This is the way we do and it works well for us...
Project
|
+--01-Development
| |
| +--Release1.0
| | |
| | +--Solution Files
| |
| +--Release2.0
| |
| +--Solution Files
|
+--02-Integration
| |
| +--Release1.0
| | |
| | +--Solution Files
| |
| +--Release2.0
| |
| +--Solution Files
|
+--03-Staging
|
+--04-Production
well you get the idea...
NOTE: This is the directory structure in Team Foundation Server Branches exist only between 01-Development/Release1.0 and 02-Integration/Release1.0,
02-Integration/Release1.0 and 03-Staging/Release1.0,
03-Staging/Release1.0 and 04-Production/Release1.0
In other words you wouldn't be able to merge 03-Staging/Release1.0 to 04-Production/Release2.0, etc...
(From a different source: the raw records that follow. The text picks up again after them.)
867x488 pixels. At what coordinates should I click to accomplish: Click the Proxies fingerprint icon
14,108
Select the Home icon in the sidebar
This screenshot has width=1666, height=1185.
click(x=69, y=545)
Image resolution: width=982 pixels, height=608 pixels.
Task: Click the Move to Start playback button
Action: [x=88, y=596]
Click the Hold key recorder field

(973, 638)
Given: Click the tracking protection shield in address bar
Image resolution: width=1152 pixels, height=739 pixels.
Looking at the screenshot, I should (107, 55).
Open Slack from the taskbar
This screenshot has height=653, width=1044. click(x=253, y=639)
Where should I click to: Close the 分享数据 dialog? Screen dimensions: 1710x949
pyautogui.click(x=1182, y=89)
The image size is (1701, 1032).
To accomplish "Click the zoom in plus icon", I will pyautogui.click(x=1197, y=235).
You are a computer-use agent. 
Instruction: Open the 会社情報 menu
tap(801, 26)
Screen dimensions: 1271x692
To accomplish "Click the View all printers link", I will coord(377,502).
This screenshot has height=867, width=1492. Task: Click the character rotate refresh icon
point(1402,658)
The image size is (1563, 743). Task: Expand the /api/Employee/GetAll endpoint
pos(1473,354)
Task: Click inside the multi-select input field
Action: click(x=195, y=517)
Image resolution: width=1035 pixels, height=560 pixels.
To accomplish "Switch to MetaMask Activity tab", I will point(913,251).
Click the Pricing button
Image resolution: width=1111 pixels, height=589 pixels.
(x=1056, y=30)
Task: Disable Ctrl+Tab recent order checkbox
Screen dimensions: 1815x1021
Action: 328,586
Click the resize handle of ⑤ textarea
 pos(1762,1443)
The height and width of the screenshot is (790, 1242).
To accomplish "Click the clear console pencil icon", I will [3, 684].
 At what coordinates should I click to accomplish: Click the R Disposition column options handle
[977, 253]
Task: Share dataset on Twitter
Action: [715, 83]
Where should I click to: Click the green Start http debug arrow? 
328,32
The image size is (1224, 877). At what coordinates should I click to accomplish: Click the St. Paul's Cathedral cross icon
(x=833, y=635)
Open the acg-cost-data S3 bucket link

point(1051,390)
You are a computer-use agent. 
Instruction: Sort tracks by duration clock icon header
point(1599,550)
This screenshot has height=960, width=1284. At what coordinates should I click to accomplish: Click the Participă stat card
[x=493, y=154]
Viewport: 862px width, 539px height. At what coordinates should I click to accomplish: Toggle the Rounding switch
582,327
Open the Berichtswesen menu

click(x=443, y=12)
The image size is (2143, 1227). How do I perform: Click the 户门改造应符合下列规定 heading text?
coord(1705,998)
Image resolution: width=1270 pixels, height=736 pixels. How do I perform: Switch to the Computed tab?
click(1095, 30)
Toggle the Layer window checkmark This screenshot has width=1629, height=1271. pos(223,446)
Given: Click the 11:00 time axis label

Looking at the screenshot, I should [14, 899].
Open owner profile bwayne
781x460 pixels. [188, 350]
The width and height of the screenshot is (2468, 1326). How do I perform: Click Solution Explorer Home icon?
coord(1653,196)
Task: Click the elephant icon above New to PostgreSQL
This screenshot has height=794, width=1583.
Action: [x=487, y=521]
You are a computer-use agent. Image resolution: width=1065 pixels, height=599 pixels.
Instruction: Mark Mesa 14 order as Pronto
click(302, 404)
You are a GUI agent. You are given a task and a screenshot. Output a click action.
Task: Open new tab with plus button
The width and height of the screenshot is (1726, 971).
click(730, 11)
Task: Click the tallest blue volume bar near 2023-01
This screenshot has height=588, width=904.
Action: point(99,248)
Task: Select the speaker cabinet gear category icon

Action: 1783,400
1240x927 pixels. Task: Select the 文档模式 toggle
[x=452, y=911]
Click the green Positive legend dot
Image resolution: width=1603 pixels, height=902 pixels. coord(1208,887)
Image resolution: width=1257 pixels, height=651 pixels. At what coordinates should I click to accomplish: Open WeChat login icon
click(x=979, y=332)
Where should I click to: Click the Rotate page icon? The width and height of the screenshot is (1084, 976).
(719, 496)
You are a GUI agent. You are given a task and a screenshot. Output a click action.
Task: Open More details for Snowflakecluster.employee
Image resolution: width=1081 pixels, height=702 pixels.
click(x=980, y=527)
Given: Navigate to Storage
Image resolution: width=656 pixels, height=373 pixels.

What this does for us is we have 4 seperate environments Development, Integration (alpha server), Staging (beta server), Production.
Code starts in development starts in development and then gets promoted as it test by QA (integration/alpha) and users (Staging/beta) and finally to production.
Features/changes are collected and grouped into releases that occure every few months.
But lets say you are in development for Release2.0 and you get a production issue on Release1.0... I easily can get latest version of Release1.0 and fix the issue and promote it up without effecting anything that I have been working on for Release2.0
Not saying this will work for everyone in every situation but this works very well for us.